Source material →

##############################

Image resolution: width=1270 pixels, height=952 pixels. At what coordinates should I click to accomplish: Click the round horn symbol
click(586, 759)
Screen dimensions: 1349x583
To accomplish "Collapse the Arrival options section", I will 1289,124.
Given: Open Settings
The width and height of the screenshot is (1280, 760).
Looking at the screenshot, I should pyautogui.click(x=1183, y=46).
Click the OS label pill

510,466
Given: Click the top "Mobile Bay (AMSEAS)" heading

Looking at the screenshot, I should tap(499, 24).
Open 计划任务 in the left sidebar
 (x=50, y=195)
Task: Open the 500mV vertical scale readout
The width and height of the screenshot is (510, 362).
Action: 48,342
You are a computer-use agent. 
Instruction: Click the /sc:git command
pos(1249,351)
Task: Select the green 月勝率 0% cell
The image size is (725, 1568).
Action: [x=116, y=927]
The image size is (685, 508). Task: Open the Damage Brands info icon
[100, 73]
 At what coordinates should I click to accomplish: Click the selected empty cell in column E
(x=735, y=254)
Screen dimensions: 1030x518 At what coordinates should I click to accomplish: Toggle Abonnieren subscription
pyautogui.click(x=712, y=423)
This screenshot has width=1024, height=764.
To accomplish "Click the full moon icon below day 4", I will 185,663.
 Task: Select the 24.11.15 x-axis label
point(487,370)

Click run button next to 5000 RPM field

##############################

Task brief →
Check each line above for the word "will", and copy the lines where it appears.

Completed task →
To accomplish "Collapse the Arrival options section", I will 1289,124.
To accomplish "Click the full moon icon below day 4", I will 185,663.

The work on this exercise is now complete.